To do - Scan the lines below for the string "WordPress" and copy every one that has it.

Data for review -
=======

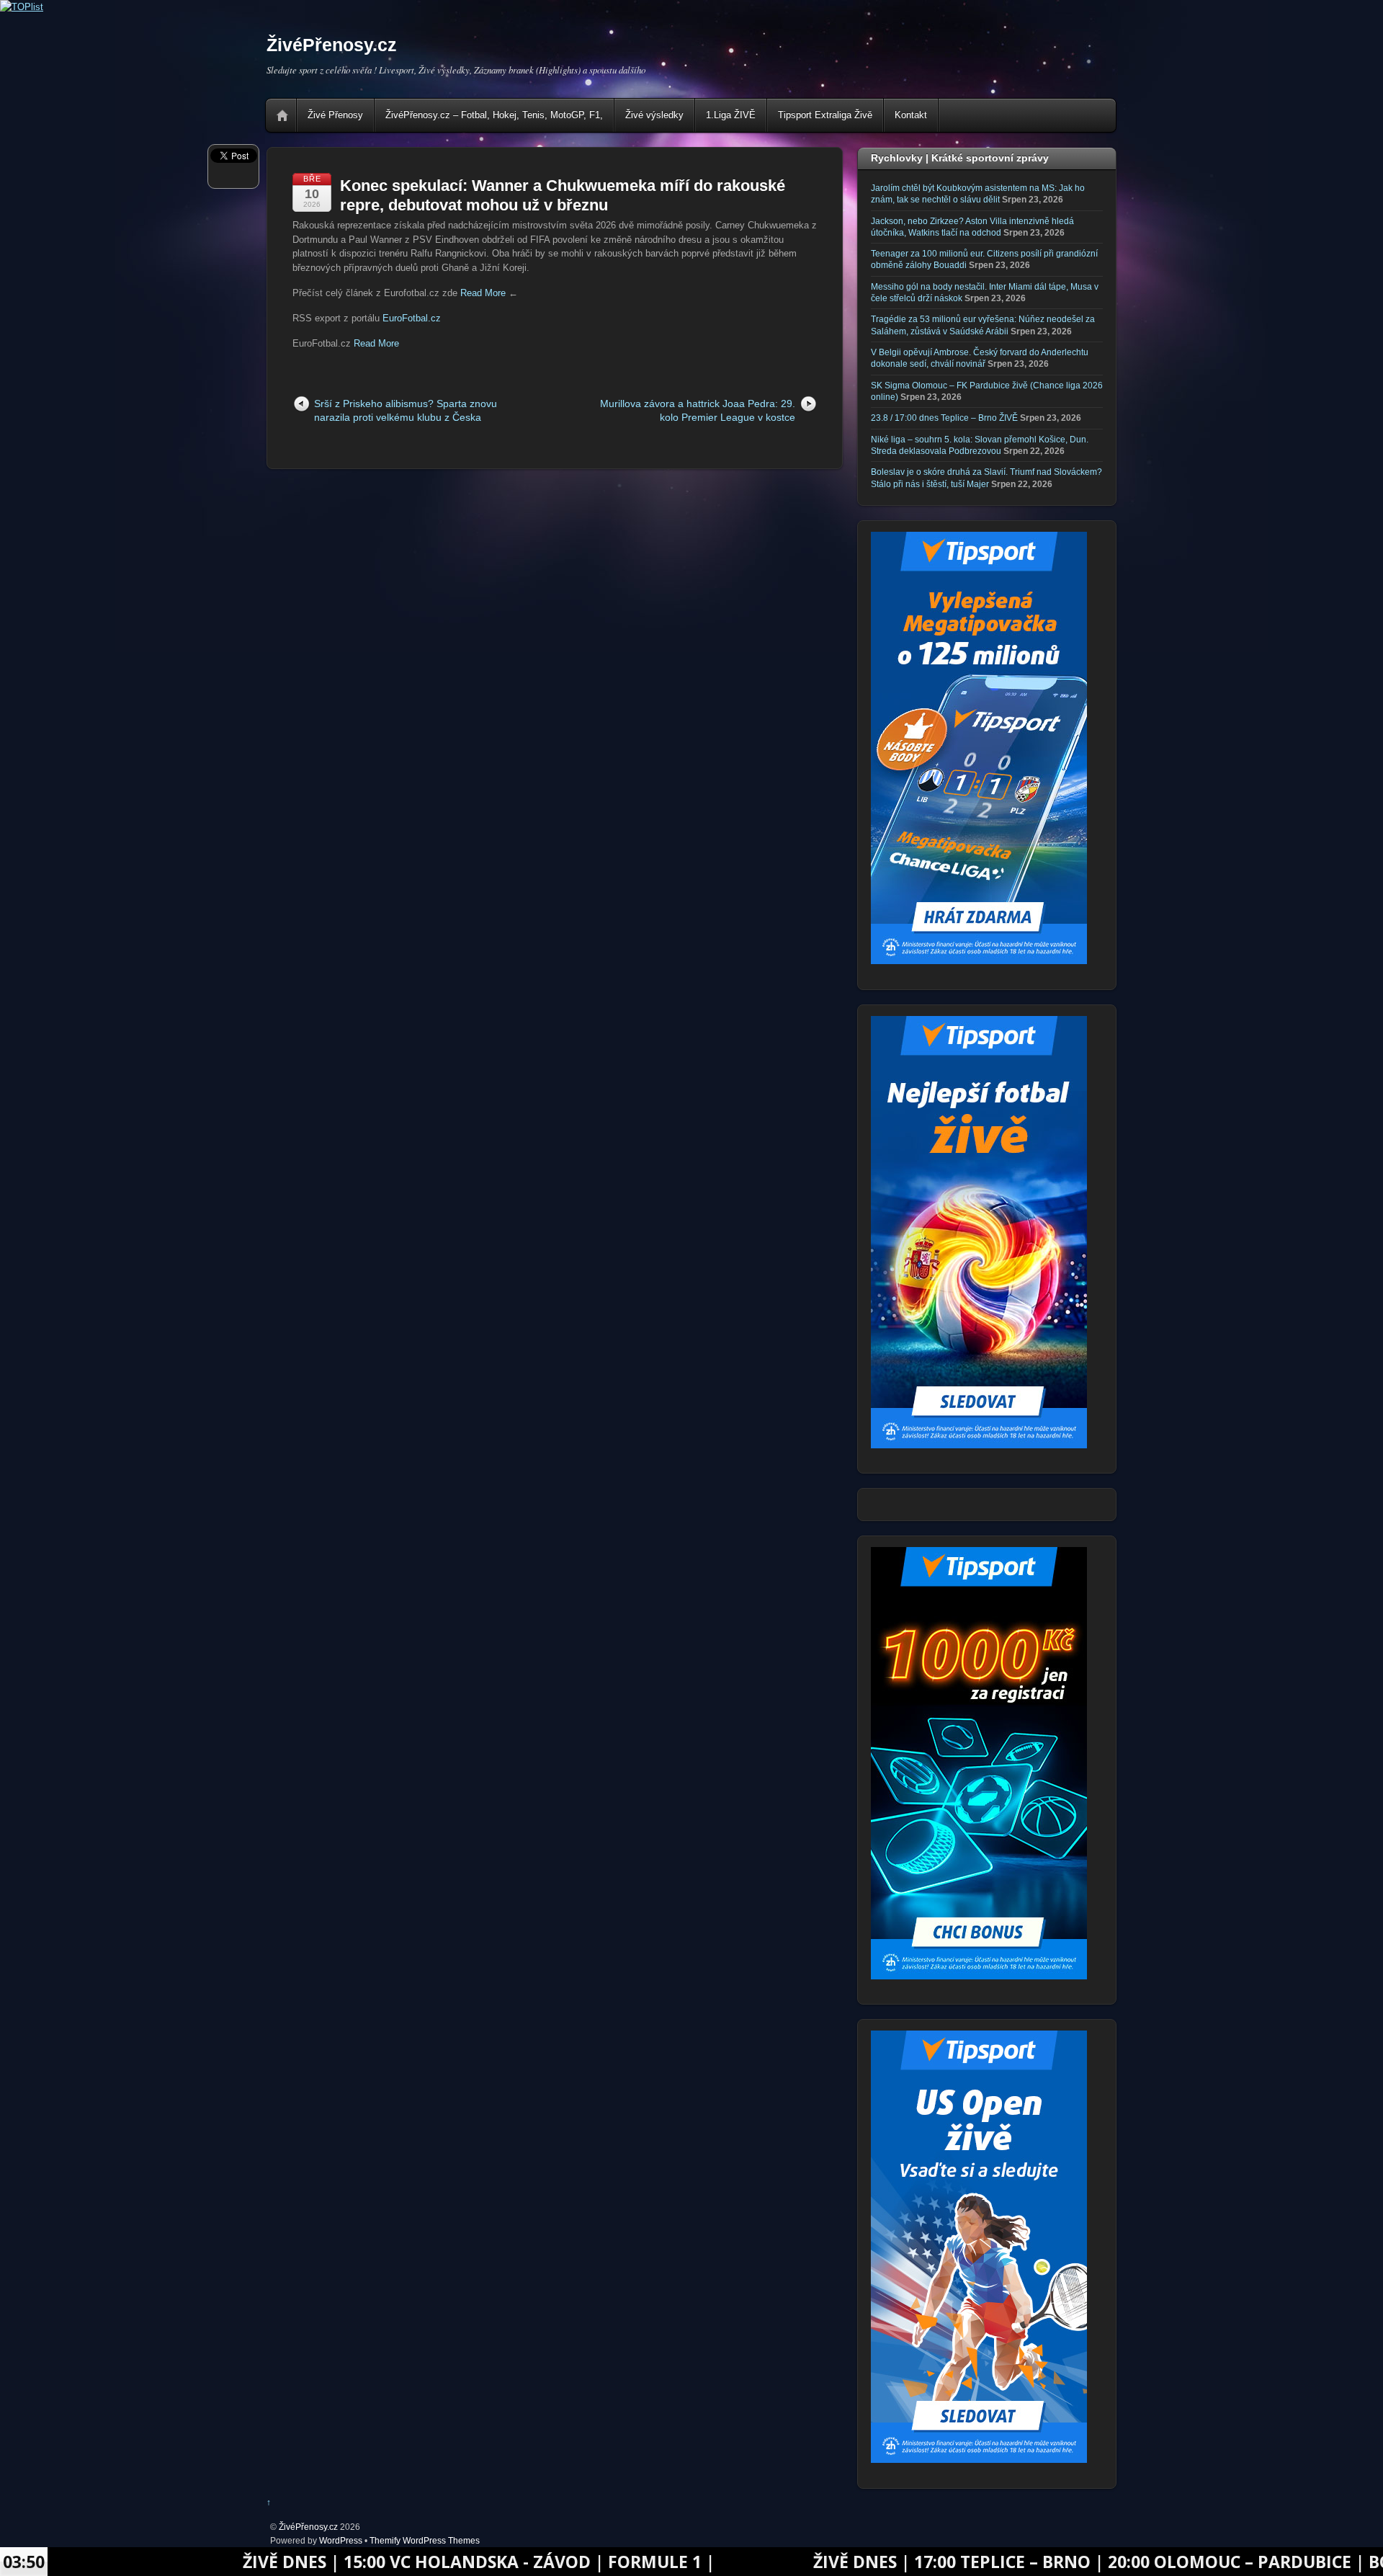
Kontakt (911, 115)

=======

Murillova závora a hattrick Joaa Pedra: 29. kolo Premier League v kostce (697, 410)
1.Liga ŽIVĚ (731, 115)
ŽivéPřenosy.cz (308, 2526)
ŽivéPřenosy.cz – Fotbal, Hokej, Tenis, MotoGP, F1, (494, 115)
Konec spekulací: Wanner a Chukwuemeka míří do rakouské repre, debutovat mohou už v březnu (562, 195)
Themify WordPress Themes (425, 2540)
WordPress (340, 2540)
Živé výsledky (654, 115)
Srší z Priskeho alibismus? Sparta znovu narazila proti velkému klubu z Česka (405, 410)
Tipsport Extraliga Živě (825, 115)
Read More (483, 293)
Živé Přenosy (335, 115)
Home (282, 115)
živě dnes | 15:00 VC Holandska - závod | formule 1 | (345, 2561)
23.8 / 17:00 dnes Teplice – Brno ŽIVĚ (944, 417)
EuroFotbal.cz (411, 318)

=======

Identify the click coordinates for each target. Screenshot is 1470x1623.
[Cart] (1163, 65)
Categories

=======

Solution to this exercise -
Themify WordPress Themes (425, 2540)
WordPress (340, 2540)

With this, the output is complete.